Predicted value Accuracy
(knn)
Accuracy
(random forest)
Size of training set Size of test set
All three networks, range of mean degree and turnover
network 0.88 ± 0.02 0.92 ± 0.01 1084 (3 networks) 465 (3 networks)
β 0.40 ± 0.01 0.47 ± 0.03 1084 (3 networks) 465 (3 networks)
Correctly specified network, range of mean degree and turnover
β 0.38 ± 0.04 0.43 ± 0.05 261 (skewed-clustered) 113 (skewed-clustered)
β 0.39 ± 0.04 0.55 ± 0.04 262 (skewed) 113 (skewed)
β 0.39 ± 0.03 0.44 ± 0.03 560 (random) 240 (random)
Mis-specified network, range of mean degree and turnover
β 0.30 ± 0.01 0.37 ± 0.01 800 (random) 374 (skewed-clustered)
β 0.34 ± 0.01 0.39 ± 0.01 375 (skewed) 374 (skewed-clustered)

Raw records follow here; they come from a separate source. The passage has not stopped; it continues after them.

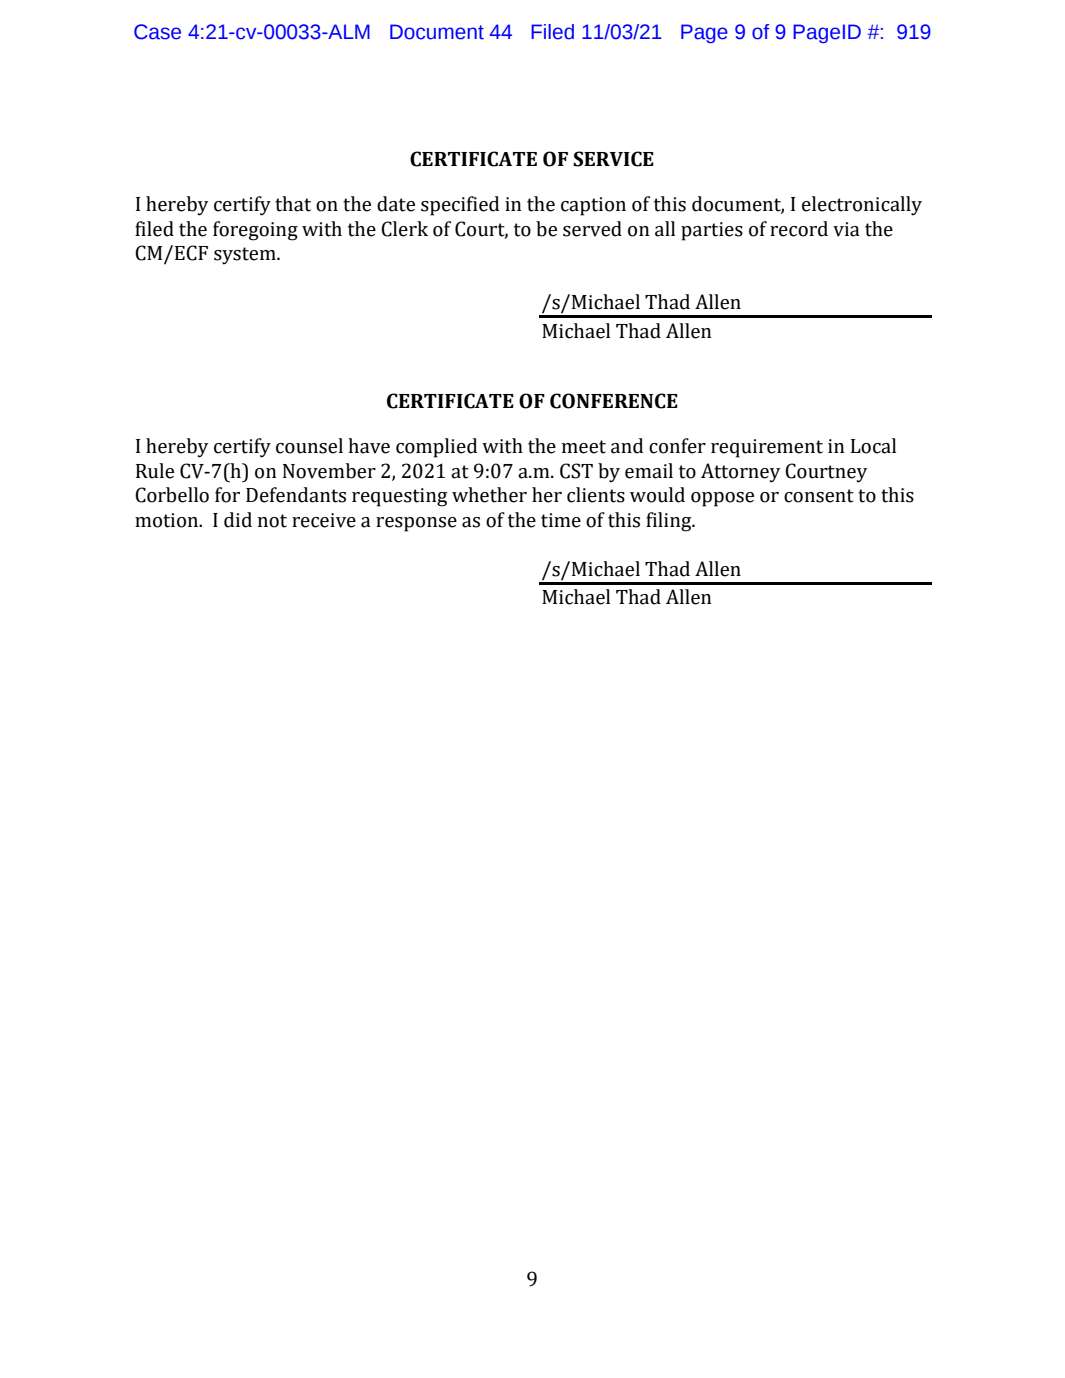  I want to click on record, so click(799, 229).
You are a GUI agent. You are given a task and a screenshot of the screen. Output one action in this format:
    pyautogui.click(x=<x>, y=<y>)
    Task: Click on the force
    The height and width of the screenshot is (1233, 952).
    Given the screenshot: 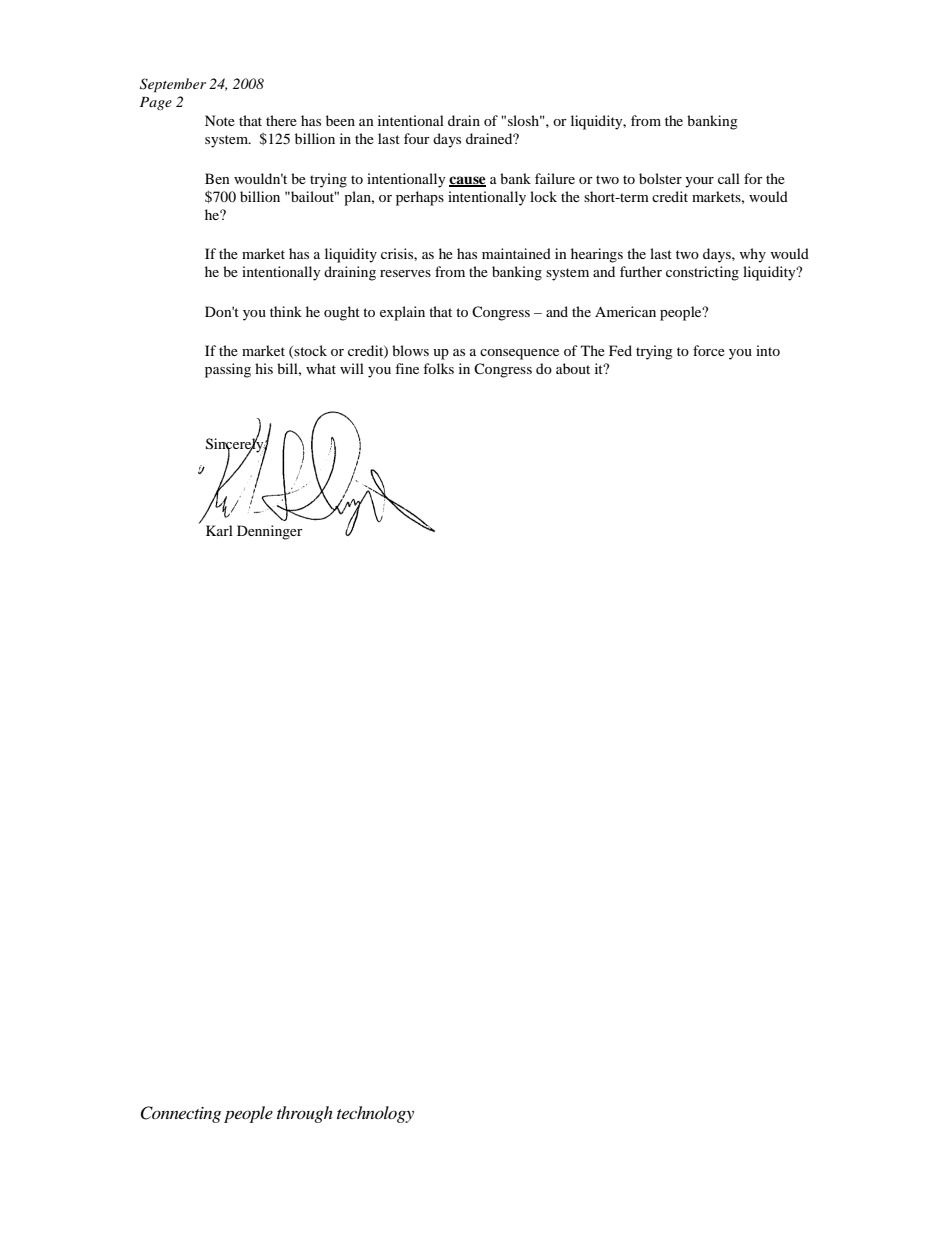 What is the action you would take?
    pyautogui.click(x=709, y=350)
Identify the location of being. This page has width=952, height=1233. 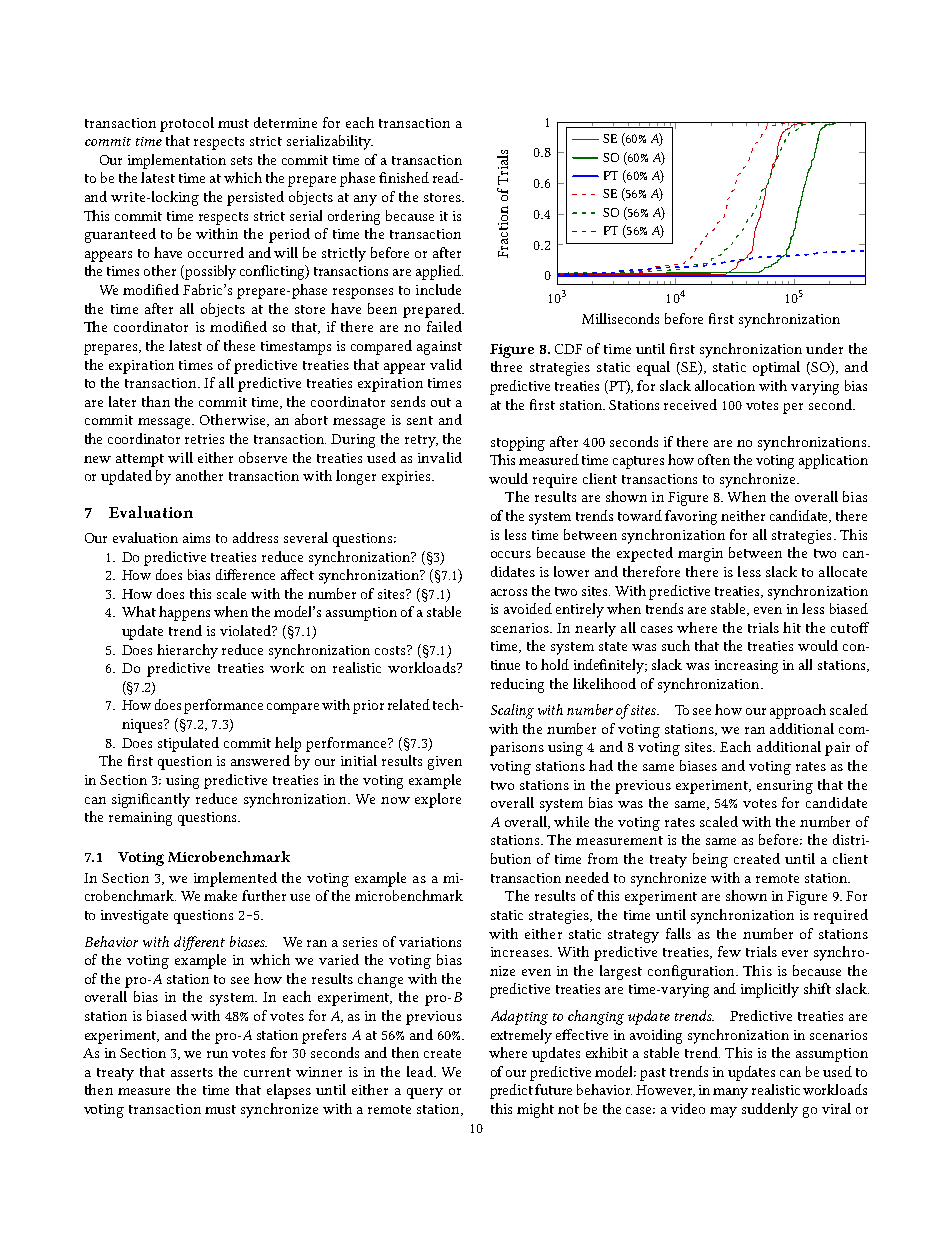
(710, 860).
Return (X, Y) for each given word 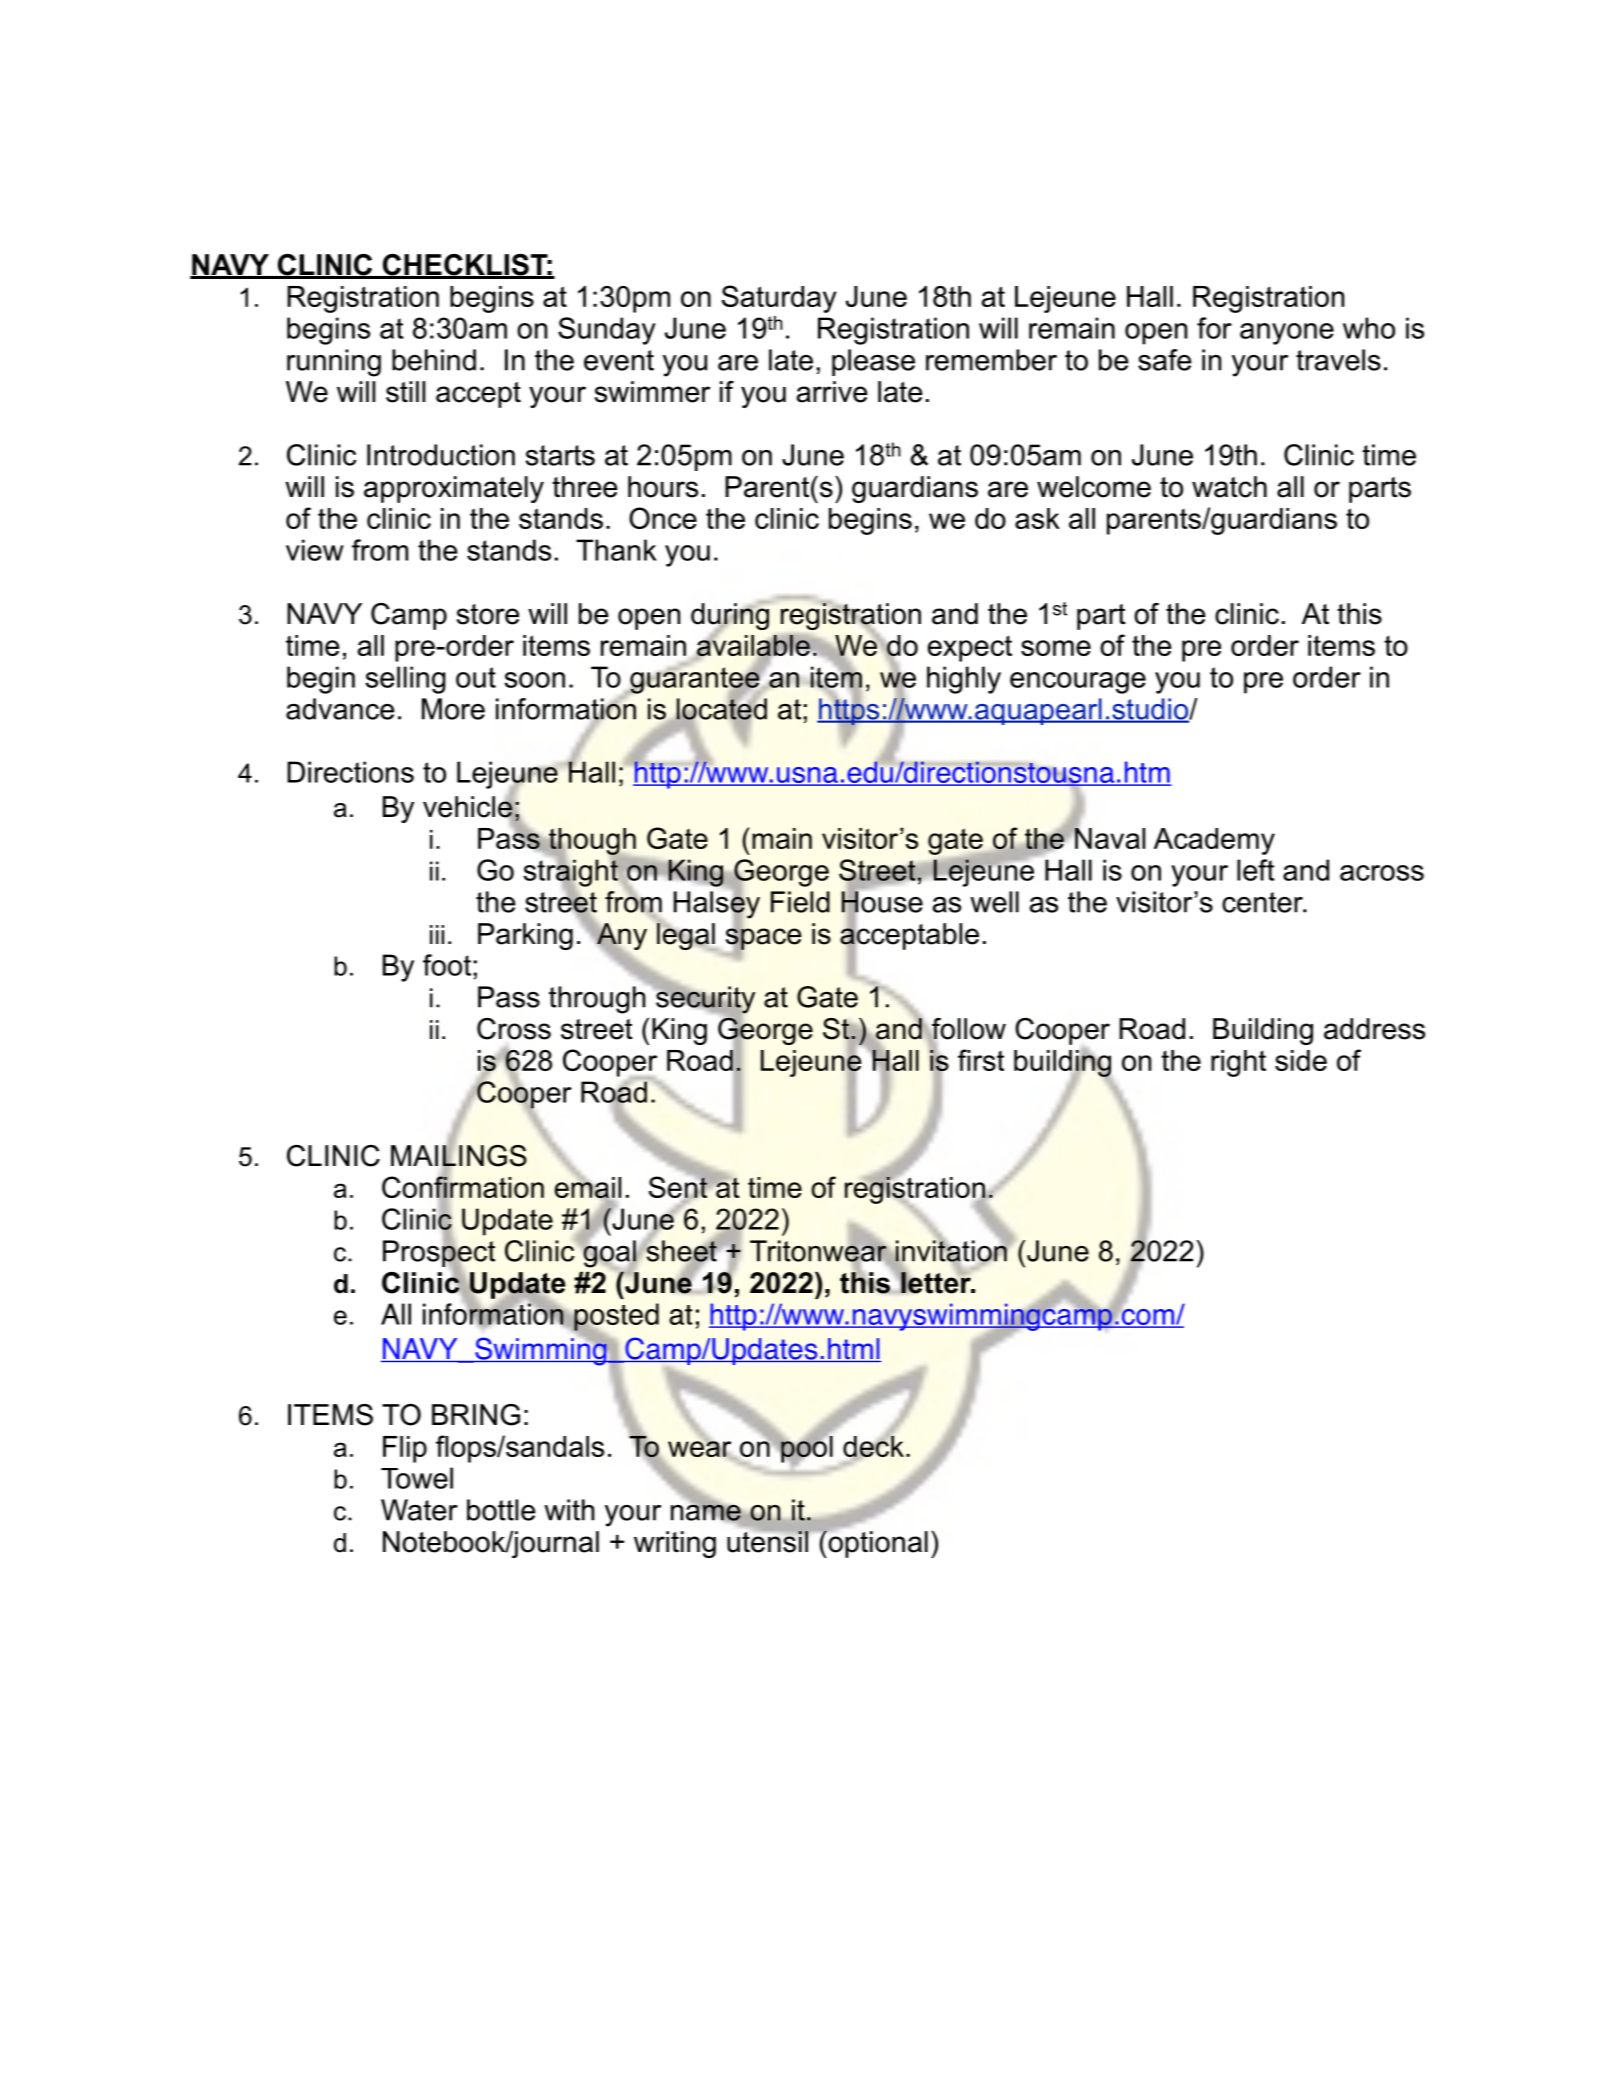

δ 0.36 ± 0.03 0.45 ± 0.03 1084 (3 networks) 465 (3 networks)

Predictions of network type, infection rate β and turnover rate δ. Values are mean and standard deviation of 10-fold cross-validation. For this, β (and δ respectively) is grouped into bins of width 0.01. β is considered to be classified correctly if it is classified into the correct or in neighbouring bins (i.e. in a range of 0.03). For the simulations, infection rate β and turnover δ are both distributed uniformly at random in [0.05, 0.15], and mean degree d^ between [4, 9] respectively. Simulated trees to this table are found in S4 File.